HONG KONG: In a further sign of the impact of the Chinese government's crackdown on luxury gift-giving, there is increasing evidence that consumers in China are shifting their attention to more affordable brands.
According to analysis of 43 retailers by Knight Frank and Woods Bagot, the development and design consultants, two-thirds of upmarket retailers missed their targets for new store openings in China last year.
At the same time, Swedish chain H&M and Spanish retailer Zara – both value-for-money operators – succeeded in beating their expansion targets, Reuters reported.
While luxury brands have felt the pinch from the Chinese authorities' decision to impose limitations on official gift-giving for at least a year, the trend also points to growth in the number of Chinese willing to travel overseas to do their shopping.
Up to 100m Chinese consumers travelled abroad last year, up 20% since 2012, and investment group CLSA forecasts that this total will rise to 200m by 2020.
In response to this and other developments, LVMH, the world's largest luxury group, plans to scale back its annual expansion in China to no more than 5%, about half the rate it recorded in 2013.
"I can confirm that the idea is not to develop in the second-rate or fourth-rate cities in China," LVMH chief executive and chairman Bernard Arnault told analysts last month, adding that the company still wants to maintain its presence in "iconic areas".
Elsewhere, Prada, the luxury retailer, is also concerned about expanding too far while Gucci, the Italian fashion brand, says it will concentrate instead on renovating its existing stores.
Unsettling as the trend may be for the luxury sector, other brands are more bullish about their prospects.

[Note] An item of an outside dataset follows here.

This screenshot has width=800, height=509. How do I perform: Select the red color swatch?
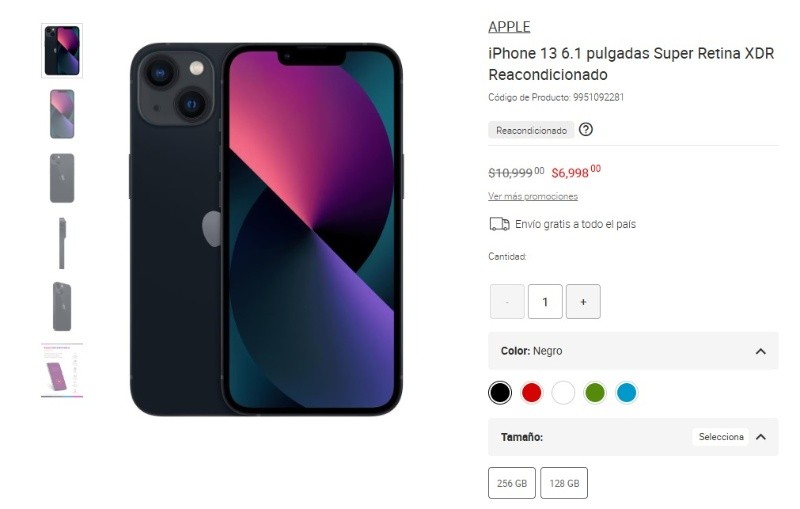(531, 393)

Samonsite, the US luggage brand, opened 200 new outlets in China last year and the trend towards more downmarket retailing means its target for this year stands at 500 outlets.
Ramesh Tainwala, president of Asia Pacific and Middle East at Samsonite, said "the equation is changing" and that the company is now securing prime spots in various department stores that previously would not have been made available.